Luke turned to give Peter a look. "Hey, this way Cap can keep an eye on Stark, make sure everything's on the level," he said.   
  
Steve didn't bother to correct Luke, since there was a grain of truth to what he had said. Not that he didn't trust Tony to do his best to get the reforms to registration pushed through; after everything that had happened last night, Steve  _knew_  that Tony was going to do that. But he didn't entirely trust his methods. Pushed to the wall, Tony had a tendency to resort to the kind of desperate measures that often caused as many problems as they solved.   
  
Registration needed to be reformed, but not through those means. And Tony didn't need to abase himself for them over the whole mess any more than he already had.   
  
"You don't have to," Tony said to Steve, eyes fixed on the far wall.   
  
Steve shook his head. "I should probably be keeping a low profile, too," he said. "And Nick knows my opinions about going into Latveria." He had no idea how the public was going to react to his return -- and after the fight yesterday, they probably already had some idea.

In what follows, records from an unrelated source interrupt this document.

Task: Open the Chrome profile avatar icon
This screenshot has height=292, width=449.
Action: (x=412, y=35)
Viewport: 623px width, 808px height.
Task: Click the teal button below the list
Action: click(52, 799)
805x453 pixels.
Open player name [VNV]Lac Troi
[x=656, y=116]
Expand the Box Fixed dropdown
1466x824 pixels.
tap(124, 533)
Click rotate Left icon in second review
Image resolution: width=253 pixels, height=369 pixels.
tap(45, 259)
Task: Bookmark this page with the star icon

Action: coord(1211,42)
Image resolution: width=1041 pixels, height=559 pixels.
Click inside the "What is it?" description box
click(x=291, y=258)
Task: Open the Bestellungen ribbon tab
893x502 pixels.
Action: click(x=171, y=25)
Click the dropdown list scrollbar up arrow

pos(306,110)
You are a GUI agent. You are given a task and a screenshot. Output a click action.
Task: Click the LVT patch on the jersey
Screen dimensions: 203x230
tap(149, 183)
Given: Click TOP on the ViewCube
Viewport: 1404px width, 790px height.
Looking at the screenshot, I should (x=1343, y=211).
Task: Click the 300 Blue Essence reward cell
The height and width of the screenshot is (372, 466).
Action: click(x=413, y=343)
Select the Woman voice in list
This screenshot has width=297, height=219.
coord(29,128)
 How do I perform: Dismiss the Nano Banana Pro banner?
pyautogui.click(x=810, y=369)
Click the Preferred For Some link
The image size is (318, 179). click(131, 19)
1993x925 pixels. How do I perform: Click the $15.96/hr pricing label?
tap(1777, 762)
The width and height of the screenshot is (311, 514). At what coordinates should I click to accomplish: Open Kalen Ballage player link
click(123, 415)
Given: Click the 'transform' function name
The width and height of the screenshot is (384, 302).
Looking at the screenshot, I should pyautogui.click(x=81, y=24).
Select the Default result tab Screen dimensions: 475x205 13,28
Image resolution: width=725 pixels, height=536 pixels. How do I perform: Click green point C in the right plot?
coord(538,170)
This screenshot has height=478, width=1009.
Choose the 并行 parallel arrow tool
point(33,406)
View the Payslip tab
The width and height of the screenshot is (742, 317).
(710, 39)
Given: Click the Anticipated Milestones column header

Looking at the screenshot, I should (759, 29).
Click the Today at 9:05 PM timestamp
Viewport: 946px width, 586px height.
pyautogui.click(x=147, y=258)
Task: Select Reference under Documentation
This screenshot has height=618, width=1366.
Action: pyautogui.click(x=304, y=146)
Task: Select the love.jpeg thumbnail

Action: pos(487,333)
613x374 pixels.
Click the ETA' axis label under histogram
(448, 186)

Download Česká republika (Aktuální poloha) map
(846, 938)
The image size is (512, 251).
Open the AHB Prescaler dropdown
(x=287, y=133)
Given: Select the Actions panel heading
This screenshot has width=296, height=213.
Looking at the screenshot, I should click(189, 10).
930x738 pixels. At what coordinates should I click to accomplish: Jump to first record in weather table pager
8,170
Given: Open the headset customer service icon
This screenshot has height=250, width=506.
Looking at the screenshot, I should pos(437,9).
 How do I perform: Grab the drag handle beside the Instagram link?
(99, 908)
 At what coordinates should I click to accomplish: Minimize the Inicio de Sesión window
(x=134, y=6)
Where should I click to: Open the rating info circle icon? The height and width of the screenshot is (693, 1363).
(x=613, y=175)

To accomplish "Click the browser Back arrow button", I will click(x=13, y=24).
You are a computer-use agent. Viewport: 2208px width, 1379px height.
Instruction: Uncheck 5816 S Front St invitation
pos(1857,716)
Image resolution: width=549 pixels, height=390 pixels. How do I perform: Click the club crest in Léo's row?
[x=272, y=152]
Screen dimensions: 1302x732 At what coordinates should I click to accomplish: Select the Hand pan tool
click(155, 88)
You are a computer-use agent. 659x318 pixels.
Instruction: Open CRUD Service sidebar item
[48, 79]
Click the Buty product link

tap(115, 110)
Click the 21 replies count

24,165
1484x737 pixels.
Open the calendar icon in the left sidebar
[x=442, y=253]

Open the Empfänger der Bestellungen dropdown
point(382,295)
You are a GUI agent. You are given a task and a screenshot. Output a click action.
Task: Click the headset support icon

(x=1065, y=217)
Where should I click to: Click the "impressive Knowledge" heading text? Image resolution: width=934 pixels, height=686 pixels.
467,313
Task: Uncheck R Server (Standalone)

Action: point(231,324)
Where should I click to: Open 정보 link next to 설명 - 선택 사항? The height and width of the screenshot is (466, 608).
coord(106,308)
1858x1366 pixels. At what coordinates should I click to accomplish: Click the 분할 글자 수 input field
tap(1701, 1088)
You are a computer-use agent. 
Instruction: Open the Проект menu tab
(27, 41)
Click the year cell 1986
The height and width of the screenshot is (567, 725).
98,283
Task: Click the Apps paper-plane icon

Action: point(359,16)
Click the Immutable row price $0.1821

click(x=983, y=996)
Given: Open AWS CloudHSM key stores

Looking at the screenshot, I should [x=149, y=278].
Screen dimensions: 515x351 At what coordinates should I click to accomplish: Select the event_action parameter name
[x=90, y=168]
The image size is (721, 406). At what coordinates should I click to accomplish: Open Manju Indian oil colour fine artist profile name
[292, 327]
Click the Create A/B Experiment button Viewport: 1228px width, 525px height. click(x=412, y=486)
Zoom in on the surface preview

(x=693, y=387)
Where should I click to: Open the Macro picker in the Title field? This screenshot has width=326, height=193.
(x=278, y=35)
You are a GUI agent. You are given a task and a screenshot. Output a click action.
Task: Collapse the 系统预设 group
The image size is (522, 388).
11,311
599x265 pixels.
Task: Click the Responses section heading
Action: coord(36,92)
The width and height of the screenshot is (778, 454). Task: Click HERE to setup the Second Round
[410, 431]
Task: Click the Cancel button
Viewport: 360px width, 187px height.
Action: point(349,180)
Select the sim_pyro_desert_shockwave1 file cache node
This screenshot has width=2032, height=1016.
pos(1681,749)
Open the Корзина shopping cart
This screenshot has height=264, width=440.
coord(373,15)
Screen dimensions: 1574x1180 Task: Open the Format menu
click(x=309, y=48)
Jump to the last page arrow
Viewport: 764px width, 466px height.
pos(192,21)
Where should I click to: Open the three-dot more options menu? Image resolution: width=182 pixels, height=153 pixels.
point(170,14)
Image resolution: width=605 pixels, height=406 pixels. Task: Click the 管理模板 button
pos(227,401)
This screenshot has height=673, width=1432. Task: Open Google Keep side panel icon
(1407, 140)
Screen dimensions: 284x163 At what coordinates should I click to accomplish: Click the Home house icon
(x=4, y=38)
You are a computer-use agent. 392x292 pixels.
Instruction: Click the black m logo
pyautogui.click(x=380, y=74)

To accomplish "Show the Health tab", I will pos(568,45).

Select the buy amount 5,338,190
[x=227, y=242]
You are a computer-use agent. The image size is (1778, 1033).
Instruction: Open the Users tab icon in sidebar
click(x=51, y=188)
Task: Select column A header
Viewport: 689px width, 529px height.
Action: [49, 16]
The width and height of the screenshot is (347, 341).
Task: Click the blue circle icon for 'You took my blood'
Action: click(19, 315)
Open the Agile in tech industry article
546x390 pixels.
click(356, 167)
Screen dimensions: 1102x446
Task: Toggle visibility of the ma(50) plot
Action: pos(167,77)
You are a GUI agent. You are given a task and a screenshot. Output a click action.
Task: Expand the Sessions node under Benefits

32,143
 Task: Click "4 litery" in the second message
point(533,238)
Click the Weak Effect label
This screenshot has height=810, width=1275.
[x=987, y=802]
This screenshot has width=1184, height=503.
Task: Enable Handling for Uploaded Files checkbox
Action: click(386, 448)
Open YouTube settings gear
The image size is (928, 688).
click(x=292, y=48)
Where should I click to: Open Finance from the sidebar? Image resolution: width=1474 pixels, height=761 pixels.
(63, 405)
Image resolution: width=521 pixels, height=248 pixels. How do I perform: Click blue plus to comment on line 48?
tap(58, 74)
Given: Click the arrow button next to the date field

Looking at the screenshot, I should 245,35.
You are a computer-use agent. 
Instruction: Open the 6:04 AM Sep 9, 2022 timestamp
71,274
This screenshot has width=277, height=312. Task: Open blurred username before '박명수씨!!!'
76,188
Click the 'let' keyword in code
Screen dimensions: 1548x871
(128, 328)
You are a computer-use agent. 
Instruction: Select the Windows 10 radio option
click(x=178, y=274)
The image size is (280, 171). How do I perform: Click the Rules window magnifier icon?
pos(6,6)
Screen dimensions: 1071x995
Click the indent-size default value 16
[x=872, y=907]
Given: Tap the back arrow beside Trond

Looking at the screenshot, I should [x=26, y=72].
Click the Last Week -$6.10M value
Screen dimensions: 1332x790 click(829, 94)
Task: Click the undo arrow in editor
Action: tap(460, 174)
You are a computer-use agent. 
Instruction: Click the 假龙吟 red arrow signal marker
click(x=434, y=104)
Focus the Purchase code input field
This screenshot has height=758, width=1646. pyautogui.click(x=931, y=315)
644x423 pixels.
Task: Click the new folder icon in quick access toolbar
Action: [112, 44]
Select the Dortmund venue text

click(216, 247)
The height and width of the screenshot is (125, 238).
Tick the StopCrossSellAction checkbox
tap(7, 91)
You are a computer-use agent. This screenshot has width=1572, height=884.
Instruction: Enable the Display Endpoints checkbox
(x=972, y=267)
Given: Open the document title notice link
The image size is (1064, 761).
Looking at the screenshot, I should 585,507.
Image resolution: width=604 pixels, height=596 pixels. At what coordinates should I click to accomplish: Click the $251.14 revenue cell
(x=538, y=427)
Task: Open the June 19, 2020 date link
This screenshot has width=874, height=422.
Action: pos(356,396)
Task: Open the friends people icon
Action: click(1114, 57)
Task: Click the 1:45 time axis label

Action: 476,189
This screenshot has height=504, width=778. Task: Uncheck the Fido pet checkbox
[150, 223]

Before, they'd been angry with him, and rightly so, but going by what some of the others had been saying, that might not be the case anymore. Either way, as much as he hated doing it, it was probably better for him to lay low until Tony had finished hashing out the pardons.   
  
Nick snorted, and folded his arms across his chest. "Right, right. If that's what yer set on doing, God knows no one's going to be able to change yer mind," he said.   
  
At the moment, it was less a matter of having set his mind to do something, and more the fact that Steve knew that he was simply the only one who could do this right. Tony might be a mess, but he was also the only one who could run dispatch right now, and they needed him to stay together at least until all of this was over, or they'd all be in trouble. Someone  _was_  going to need to keep an eye on him, if not exactly in the way that Luke meant. And there just wasn't anyone else Steve trusted to do the job right.   
  
And it might be selfish of him, but he'd just gotten Tony back, and he wasn't going to lose him again, either to Red Skull, or to his own internal demons.   
  
"All right," Nick said, stabbing his cigar at Sharon and Bucky. "You're not on the SHIELD network; you've got communications already. I want you in DC yesterday, before Red Skull leaves us another anthrax bomb."   
  
"Yes, sir," Sharon said, just as Bucky added, "He probably won't use anthrax twice."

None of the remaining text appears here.